== AUFGABEN ==
- a) Stimmen die folgenden Aussagen mit dem Text über Baden-Württemberg im Ländervergleich überein? Beantworte jede mit Ja oder Nein und zitiere die entscheidenden Worte wörtlich.
(i) Bei der Untersuchung von 2013 kam Baden-Württemberg auf den letzten Platz.
(ii) Bei den kommunalen Regelungen erreichte Baden-Württemberg Platz 5.
(iii) Für ein Volksbegehren reichen inzwischen Unterschriften von 10 Prozent der Wahlberechtigten.
- b) Wie könnte der Text über Baden-Württemberg im Ländervergleich weitergehen? Setze ihn nach seinem letzten Satz fort.

Der Verein Mehr Demokratie e.V. bescheinigt Baden-Württemberg und seinen Kommunen große Fortschritte bei der Bürgerbeteiligung und direktdemokratischen Instrumenten. In den vergangenen fünf Jahren haben Landtag und Landesregierung die Grundlagen dafür geschaffen. Vom letzten Platz konnte sich das Land auf Platz 7 verbessern.
Es war in der Regel kein guter Tag für Baden-Württemberg, wenn der Verein Mehr Demokratie e.V. die Ergebnisse seines regelmäßigen Bundesländervergleichs in Sachen Bürgerbeteiligung und direktdemokratischer Instrumente veröffentlichte. Der Verein vergleicht regelmäßig die Regelungen für Bürgerbegehren, Bürgerentscheide und Volksabstimmungen. Denn jedes Bundesland hat hier eigene Regeln.
Baden Württemberg lag seit 2003 immer zwischen Platz 13 und 15. Bei der vorletzten Untersuchung von 2013 landete Baden-Württemberg sogar auf dem letzten Platz. Seit dem hat sich in Sachen Bürgerbeteiligung und direkter Demokratie einiges in Baden-Württemberg getan. Das Ergebnis zeigt sich in den aktuellen Ergebnissen des Ländervergleichs.
Baden-Württemberg macht 11 Plätze gut
Mehr Demokratie e.V. schreibt in seiner Studie: „Die Regelungen sowohl auf Landes- als auch auf Kommunalebene wurden 2015 nach jahrelangen Beratungen gründlich reformiert und modernisiert. Ein ‚mangelhaft‘ 2013 wurde so in ein ‚befriedigend‘ im aktuellen Ranking umgewandelt und der letzte Platz weit zurückgelassen.“ Insgesamt ist Baden-Württemberg von Platz 16 auf Platz 7 aufgestiegen. Bei den Regelungen auf Landesebene verbesserte sich das Land sogar von Platz 16 auf Platz 5. Bei den Kommunalen Regelungen stieg Baden-Württemberg von Platz 14 auf Platz 8.
„Wir sind im Ländervergleich vom letzten Platz in das obere Mittelfeld gekommen“, freut sich die Staatsrätin für Zivilgesellschaft und Bürgerbeteiligung Gisela Erler über die Ergebnisse, „Das ist einer der größten Schritte nach vorne, die jemals ein Landesparlament gegangen ist.“
Hürden für Volksabstimmungen und Volksbegehren gesenkt
Im vergangenen Jahr hatte der Landtag die Regelungen für Volksbegehren und Volksabstimmungen vereinfacht. Brauchte es bisher Unterschriften von 16,6 Prozent der Wahlberechtigten, genügen nun 10 Prozent. Auch müssen die Unterschriften nicht mehr binnen zwei Wochen ausschließlich in Rathäusern gesammelt werden. Jetzt bleiben sechs Monate Zeit und die Unterschriften können frei gesammelt werden.

== GESAMMELTE DATEN ==
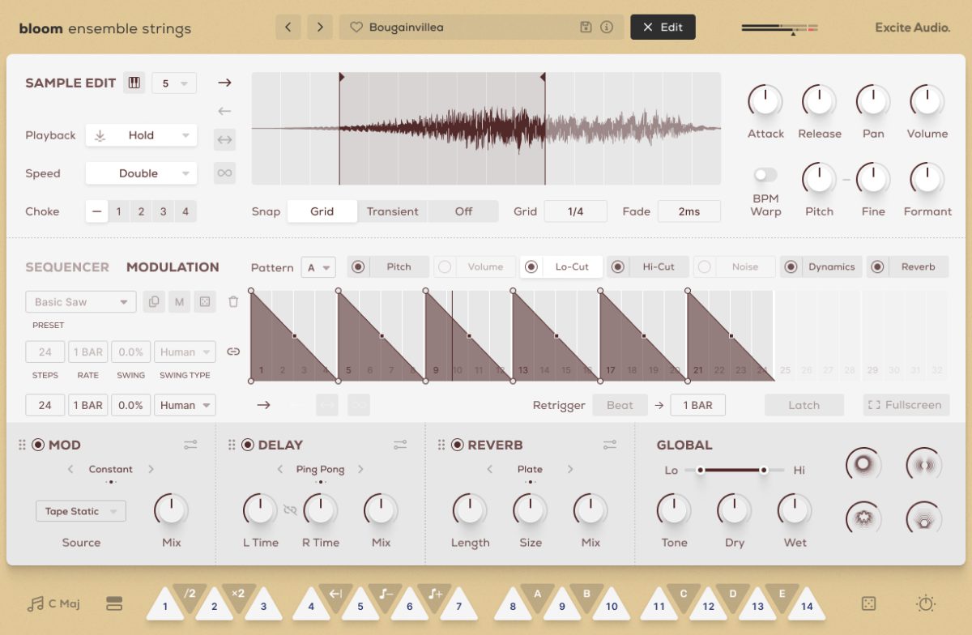Enable the infinity loop icon in Sample Edit
This screenshot has width=972, height=635.
pyautogui.click(x=224, y=173)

== ANTWORTEN ==
- a)
(i) Ja: „Bei der vorletzten Untersuchung von 2013 landete Baden-Württemberg sogar auf dem letzten Platz.“
(ii) Nein: „Bei den Kommunalen Regelungen stieg Baden-Württemberg von Platz 14 auf Platz 8.“
(iii) Ja: „Brauchte es bisher Unterschriften von 16,6 Prozent der Wahlberechtigten, genügen nun 10 Prozent.“

- b)
Mit der Reform der Gemeindeordnung hat sich auf kommunaler Ebene seit Dezember 2015 ebenfalls einiges geändert. Bürgerbegehren gegen Bebauungspläne sind zu Beginn des Verfahrens nun zulässig. Die neue Gemeindeordnung senkt die Unterschriftshürde bei Bürgerbegehren von 10 auf 7 Prozent. Für einen gültigen Bürgerentscheid muss die Mehrheit der abgegebenen Stimmen 20 Prozent der Wahlberechtigten entsprechen. Die Wahlberechtigten müssen vor dem Entscheid über Pro und Contra zur Vorlage informiert werden.
Mehr Rechte für die Bürger bei der Bauleitplanung
Als besonderen Kritikpunkt hat der Verein Mehr Demokratie e.V. in seiner voran gegangenen Untersuchung die Bauleitplanung hervorgehoben. Er bemängelte, dass die Bauleitplanung damals gänzlich ausgeschlossen war. „Wir haben jetzt bei der Bauleitplanung einen guten Kompromiss gefunden – auch wenn in anderen Bundesländern noch mehr möglich ist“, sagte Staaträtin Gisela Erler. „Die Menschen wollen mitentscheiden. Bebauungsfragen und konkrete öffentliche Bauprojekte sind dabei von besonderem Interesse für die Bürgerschaft. Dass die Bürgerinnen und Bürger hier nun mehr eingreifen können, wird dazu führen, dass frühzeitiger zu den Vorhaben informiert und beteiligt werden muss. Das hat langfristig einen positiven Effekt auf die Kommunalpolitik im Ganzen“, ist sich Erler sicher.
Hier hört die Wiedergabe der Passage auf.